Indiana, most American of States in its early period, still makes an excellent showing, with nearly 85 per cent of its population native white of native parentage. In the interchange of inhabitants it still continues, as it did in the days of its founding, to draw an important Southern element from across the Ohio River. The State of Ohio does the same. The population still tends to move westward, not eastward, from Indiana, taking with it some of the best of American family lines and the purest of American traditions.

The half million of foreign stock within the borders of the State are at least half Nordic. No single group of the Slavs or Mediterraneans is represented heavily, although there are a few of all those national elements.

The people of Indiana deserve recognition for the way they have preserved their heritage. It is no accident that the "Indiana school" of writers has long sounded the authentic American note in literature, in striking contrast to the decadent tone of the output in some of the Atlantic Coast centers where the dominant element is quite un-American.

Illinois, by contrast, is barely more than half native, and the scandals of its politics in regions where the alien vote is self-conscious, have long been manifest to every newspaper reader. With 329,000 Negroes, according to the 1930 census, Illinois ranks in this respect only after Pennsylvania and New York, among the Northern States; but corrupt political rings have made of the Negro an important factor in the government of Chicago, as he has not been in New York or Philadelphia.
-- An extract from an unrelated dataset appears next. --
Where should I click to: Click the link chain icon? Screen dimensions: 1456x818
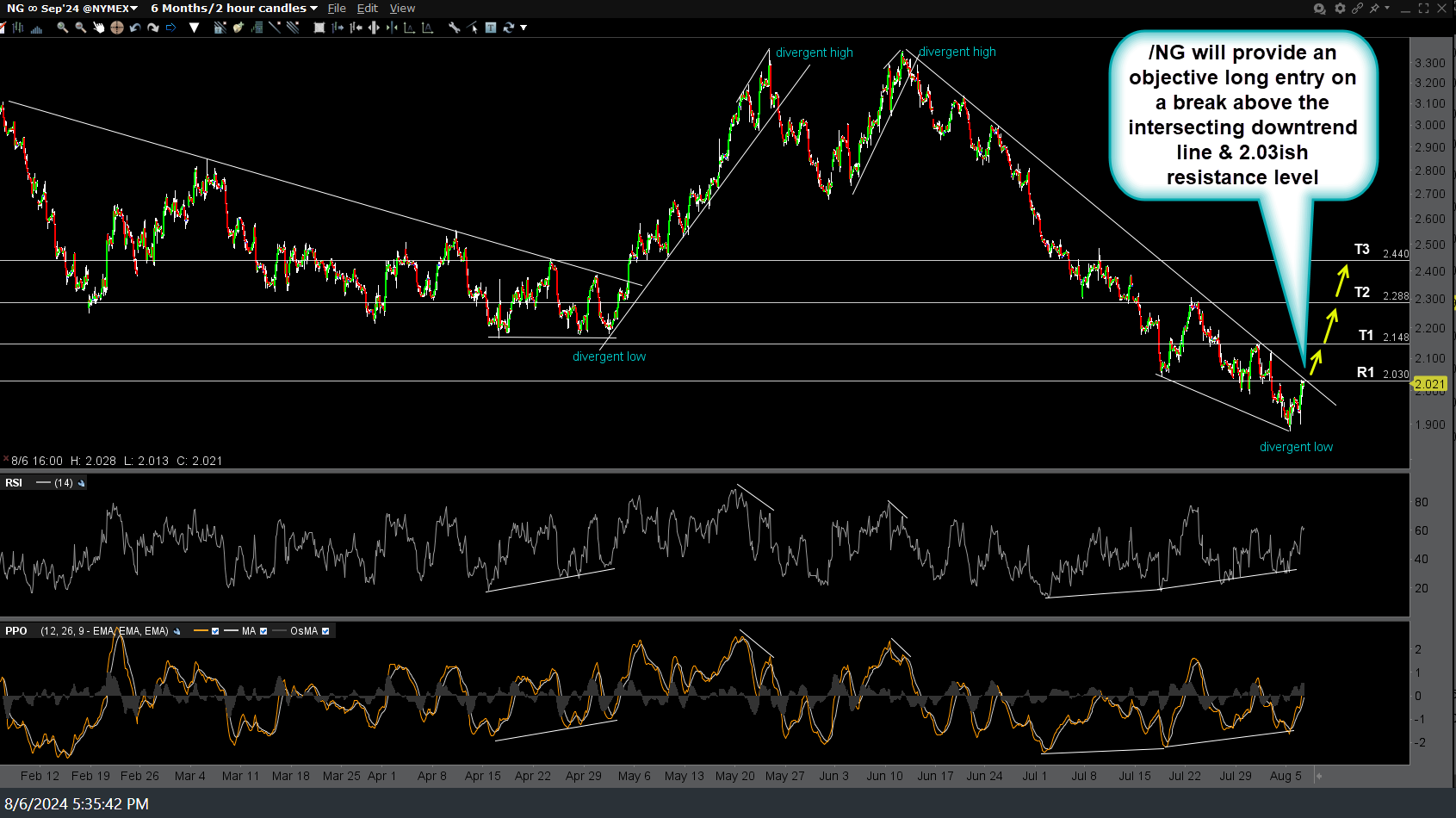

Of its foreign-born stock, Nordics are far below a million, as compared with a million and a half of Alpines and a quarter of a million of Mediterraneans. Under the pressure of this competition, the old native stock has shown a strong tendency to move West and South. Texas and Arkansas, for example, have drawn more heavily from Illinois than they have from any other Northern State, and Illinois has also been the greatest single contributor to the development of the Pacific Coast.

Michigan is now just half native. Its geographical location has attracted more than half a million Canadians, many of them belonging to the French Alpine stock there. In the foreign stock as a whole, Alpines outnumber Nordics not far from two to one. Among the 100,000 Italians are many Northerners in the copper mines—big fellows so unlike the Sicilian and Neapolitan to whom the American on the Atlantic Coast is accustomed, that he does not recognize them as Italians. These northern Italians, as previously noted, are not Mediterraneans, but mostly Alpine with remnants of Nordic blood from the days of the Lombards and Goths.

Wisconsin has almost escaped the Negro invasion of the North, so its three million inhabitants are at least white; but the native stock is in a minority, due largely to the great German inrush of the last century. With this came many Scandinavians.

From 1860 to 1880 the immigrant nationalities ranked in the order—German, Norwegian, Dane, and Swede. The only difference since then is that they rank in the order—German, Norwegian, Swede, and Dane. The great Swedish tide of immigration in the last half of the nineteenth century did not acquire full force until the Norwegian had passed its crest.